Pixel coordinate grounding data
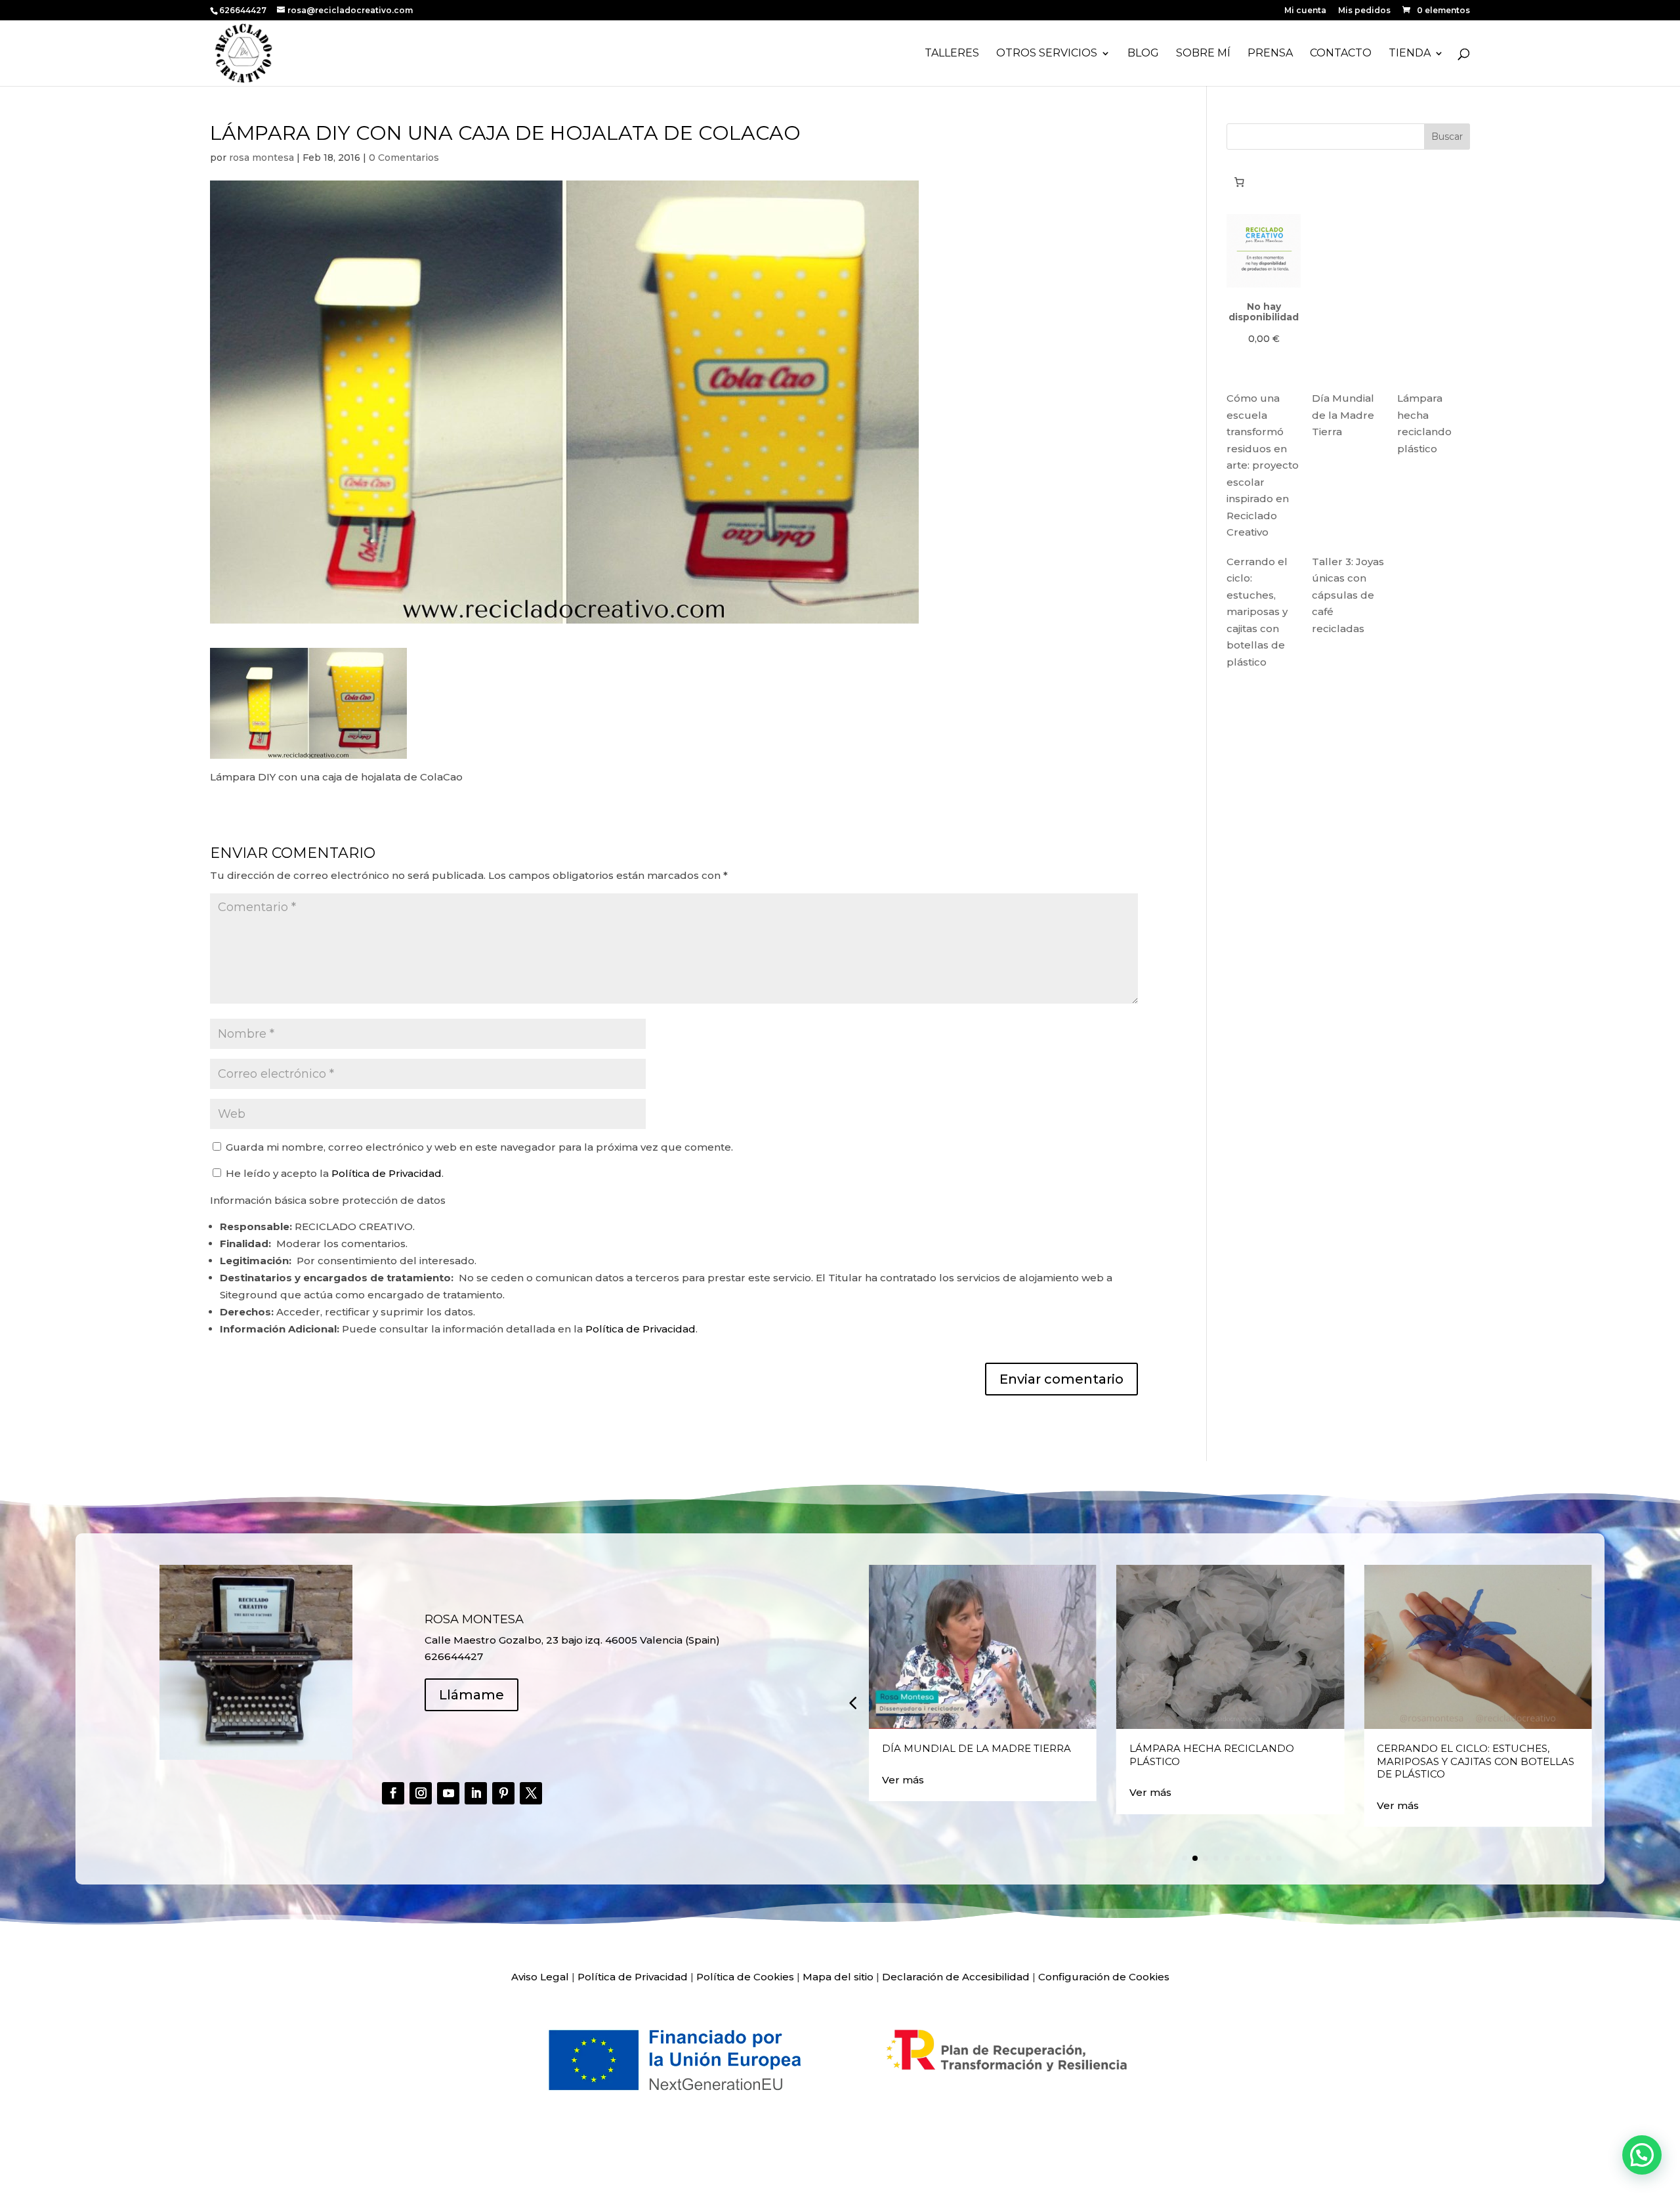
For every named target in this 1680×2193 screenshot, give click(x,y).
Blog (1143, 54)
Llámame (471, 1695)
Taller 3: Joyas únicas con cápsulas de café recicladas (1348, 595)
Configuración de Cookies (1103, 1976)
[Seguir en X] (531, 1793)
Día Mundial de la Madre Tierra (1343, 415)
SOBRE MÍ (1203, 54)
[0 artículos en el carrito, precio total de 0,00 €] (1239, 181)
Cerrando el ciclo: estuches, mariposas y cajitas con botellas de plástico (1257, 611)
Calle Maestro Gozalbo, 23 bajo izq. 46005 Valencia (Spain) (572, 1640)
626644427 (243, 10)
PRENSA (1270, 54)
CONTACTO (1341, 54)
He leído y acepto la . (333, 1173)
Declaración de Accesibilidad (956, 1976)
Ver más (903, 1780)
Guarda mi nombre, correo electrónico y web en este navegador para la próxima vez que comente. (479, 1147)
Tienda (1410, 54)
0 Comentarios (404, 157)
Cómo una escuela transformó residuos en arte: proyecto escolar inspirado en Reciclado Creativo (1263, 465)
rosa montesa (261, 157)
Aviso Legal (540, 1976)
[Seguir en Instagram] (421, 1793)
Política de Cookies (745, 1976)
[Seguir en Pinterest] (503, 1793)
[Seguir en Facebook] (393, 1793)
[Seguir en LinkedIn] (476, 1793)
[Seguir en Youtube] (448, 1793)
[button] (852, 1702)
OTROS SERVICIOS (1046, 54)
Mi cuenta (1305, 11)
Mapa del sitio (838, 1976)
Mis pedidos (1364, 11)
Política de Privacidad (386, 1173)
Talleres (952, 54)
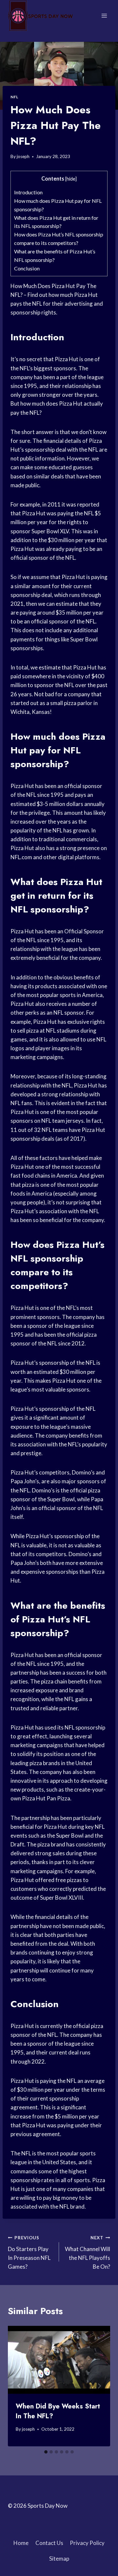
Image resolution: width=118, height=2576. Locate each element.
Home (21, 2542)
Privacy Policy (87, 2542)
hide (71, 179)
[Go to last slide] (19, 2386)
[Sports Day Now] (40, 15)
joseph (23, 156)
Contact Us (49, 2542)
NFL (14, 96)
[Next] (99, 2386)
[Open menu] (104, 15)
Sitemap (59, 2558)
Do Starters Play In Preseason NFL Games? (29, 2252)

### Exercise requirements
Repeat exactly the line containing "CONTACTO (1341, 54)" and every line after it through the end of the records, and nothing else. Leave the pictures out.

### Problem solution
CONTACTO (1341, 54)
He leído y acepto la . (333, 1173)
Declaración de Accesibilidad (956, 1976)
Ver más (903, 1780)
Guarda mi nombre, correo electrónico y web en este navegador para la próxima vez que comente. (479, 1147)
Tienda (1410, 54)
0 Comentarios (404, 157)
Cómo una escuela transformó residuos en arte: proyecto escolar inspirado en Reciclado Creativo (1263, 465)
rosa montesa (261, 157)
Aviso Legal (540, 1976)
[Seguir en Instagram] (421, 1793)
Política de Cookies (745, 1976)
[Seguir en Pinterest] (503, 1793)
[Seguir en Facebook] (393, 1793)
[Seguir en LinkedIn] (476, 1793)
[Seguir en Youtube] (448, 1793)
[button] (852, 1702)
OTROS SERVICIOS (1046, 54)
Mi cuenta (1305, 11)
Mapa del sitio (838, 1976)
Mis pedidos (1364, 11)
Política de Privacidad (386, 1173)
Talleres (952, 54)
Image resolution: width=118, height=2576. Locate each element.
Home (21, 2542)
Privacy Policy (87, 2542)
hide (71, 179)
[Go to last slide] (19, 2386)
[Sports Day Now] (40, 15)
joseph (23, 156)
Contact Us (49, 2542)
NFL (14, 96)
[Next] (99, 2386)
[Open menu] (104, 15)
Sitemap (59, 2558)
Do Starters Play In Preseason NFL Games? (29, 2252)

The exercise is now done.